— Ale przecież z ludźmi się spotykasz, gadasz? wiedzą, że jesteś u mnie, pytają cię, i coś sami wybąkują.
Wytrychiewicz ramionami ruszył.
— Nic nowego nie słyszałem...
— Nie pytano cię o mnie! nie mówił kto co o Werndorfie?
— O nim nie słyszałem nic, oprócz dawnéj piosenki na pochwałę...
— A o mnie?
— Różnie mówią... odezwał się Wytrychiewicz, a no, przedemną źleby się nikt nie ważył...
Płocki przeszedł się po pokoju, ręce założywszy pod poły.
— Z waćpana, panie Wytrychiewicz, rzekł, w kancelaryi pomoc niewielka, powinienbyś gdzieindziéj starać się być użytecznym.
— Gębą? szepnął sekretarz.
— A zapewne... trzeba oddziaływać na korzyść pryncypała, mówił Płocki.
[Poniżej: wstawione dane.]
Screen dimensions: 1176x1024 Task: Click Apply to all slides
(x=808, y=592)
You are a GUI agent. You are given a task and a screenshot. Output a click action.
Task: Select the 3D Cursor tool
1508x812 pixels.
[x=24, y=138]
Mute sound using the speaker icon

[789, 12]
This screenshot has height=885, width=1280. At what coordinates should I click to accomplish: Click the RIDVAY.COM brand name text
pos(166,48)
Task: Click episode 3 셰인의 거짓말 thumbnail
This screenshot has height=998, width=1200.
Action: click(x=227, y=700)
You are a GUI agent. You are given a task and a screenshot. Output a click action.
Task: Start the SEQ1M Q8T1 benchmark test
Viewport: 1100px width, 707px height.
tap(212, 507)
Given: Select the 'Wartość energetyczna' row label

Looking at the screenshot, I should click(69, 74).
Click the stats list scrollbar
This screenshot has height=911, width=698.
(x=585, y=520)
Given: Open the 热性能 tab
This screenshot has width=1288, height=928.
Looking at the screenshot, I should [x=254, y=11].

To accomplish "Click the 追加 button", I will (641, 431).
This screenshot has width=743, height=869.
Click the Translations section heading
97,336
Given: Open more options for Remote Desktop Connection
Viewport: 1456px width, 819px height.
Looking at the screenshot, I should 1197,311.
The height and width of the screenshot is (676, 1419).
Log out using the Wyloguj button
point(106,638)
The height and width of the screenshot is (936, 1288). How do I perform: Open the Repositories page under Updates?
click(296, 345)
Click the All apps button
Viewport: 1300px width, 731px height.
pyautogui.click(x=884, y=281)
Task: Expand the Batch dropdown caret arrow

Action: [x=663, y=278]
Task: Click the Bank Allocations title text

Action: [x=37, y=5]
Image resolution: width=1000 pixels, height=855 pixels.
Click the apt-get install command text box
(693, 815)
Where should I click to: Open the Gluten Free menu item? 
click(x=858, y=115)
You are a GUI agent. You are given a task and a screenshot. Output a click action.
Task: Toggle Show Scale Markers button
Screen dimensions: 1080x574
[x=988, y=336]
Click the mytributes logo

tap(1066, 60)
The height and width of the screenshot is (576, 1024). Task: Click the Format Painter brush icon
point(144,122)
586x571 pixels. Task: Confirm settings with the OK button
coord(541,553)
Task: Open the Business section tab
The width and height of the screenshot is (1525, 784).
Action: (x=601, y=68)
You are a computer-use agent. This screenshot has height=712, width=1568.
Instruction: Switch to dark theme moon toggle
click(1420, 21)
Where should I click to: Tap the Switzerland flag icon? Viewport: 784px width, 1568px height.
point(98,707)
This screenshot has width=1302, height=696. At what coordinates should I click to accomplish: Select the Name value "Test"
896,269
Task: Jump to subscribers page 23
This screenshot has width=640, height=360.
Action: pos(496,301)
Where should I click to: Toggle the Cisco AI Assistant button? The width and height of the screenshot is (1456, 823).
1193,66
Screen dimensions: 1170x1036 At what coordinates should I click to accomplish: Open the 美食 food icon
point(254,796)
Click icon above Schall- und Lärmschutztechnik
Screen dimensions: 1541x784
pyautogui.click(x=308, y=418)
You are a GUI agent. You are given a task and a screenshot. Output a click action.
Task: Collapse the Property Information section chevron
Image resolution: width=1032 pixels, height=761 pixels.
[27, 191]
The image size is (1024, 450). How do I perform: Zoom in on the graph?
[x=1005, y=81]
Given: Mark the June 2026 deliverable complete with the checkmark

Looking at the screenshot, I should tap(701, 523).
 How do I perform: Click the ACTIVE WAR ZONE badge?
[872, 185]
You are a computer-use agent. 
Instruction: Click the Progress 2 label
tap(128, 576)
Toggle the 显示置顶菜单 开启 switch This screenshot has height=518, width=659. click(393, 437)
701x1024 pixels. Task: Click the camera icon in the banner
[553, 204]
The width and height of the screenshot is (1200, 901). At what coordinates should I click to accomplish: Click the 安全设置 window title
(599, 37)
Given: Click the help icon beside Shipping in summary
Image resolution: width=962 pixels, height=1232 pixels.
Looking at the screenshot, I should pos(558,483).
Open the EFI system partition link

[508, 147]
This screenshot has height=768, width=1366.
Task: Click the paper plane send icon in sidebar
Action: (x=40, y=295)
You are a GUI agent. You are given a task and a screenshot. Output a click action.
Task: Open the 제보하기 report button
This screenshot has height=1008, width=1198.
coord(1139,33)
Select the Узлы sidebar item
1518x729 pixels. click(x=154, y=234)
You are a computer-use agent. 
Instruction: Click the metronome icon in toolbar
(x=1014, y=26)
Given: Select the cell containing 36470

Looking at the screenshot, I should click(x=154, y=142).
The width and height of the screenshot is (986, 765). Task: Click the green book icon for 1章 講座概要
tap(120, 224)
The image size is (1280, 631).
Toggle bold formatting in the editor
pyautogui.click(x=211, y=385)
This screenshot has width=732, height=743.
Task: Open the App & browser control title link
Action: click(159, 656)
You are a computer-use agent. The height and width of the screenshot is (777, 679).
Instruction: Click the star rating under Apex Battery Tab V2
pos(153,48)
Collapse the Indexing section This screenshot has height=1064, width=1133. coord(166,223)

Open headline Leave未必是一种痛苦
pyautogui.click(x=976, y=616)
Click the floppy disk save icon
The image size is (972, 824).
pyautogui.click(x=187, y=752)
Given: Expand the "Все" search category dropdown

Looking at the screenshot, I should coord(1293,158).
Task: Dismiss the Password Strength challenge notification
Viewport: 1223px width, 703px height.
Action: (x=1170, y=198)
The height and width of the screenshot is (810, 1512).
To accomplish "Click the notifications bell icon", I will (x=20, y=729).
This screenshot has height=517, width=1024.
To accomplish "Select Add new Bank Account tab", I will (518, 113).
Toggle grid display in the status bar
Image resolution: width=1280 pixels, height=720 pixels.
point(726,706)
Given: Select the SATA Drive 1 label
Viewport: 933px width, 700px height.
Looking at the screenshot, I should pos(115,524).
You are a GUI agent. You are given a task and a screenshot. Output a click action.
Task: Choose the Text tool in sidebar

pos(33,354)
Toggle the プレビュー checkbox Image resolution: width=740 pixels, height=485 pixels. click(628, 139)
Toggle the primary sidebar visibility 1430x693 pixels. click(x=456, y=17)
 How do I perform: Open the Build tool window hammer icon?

I to waćpan powinienbyś zrozumiéć, że gdy o kim zbyt dobrze mówią... mnie to szkodzi...
— Hę? jakto? zapytał Wytrychiewicz, uśmiéchając się.
— Czy potrzebuję tłumaczyć jaśniéj? To prawdziwe nieszczęście człowiek, jak wy, któremu na zdolnościach i na sprycie nie zbywa, któryby mógł być tak użytecznym... a jest tak tym nałogiem sparaliżowany.
— Niech pan się nie żenuje, słucham cierpliwie, odezwał się Wytrychiewicz, poprawiając pióra.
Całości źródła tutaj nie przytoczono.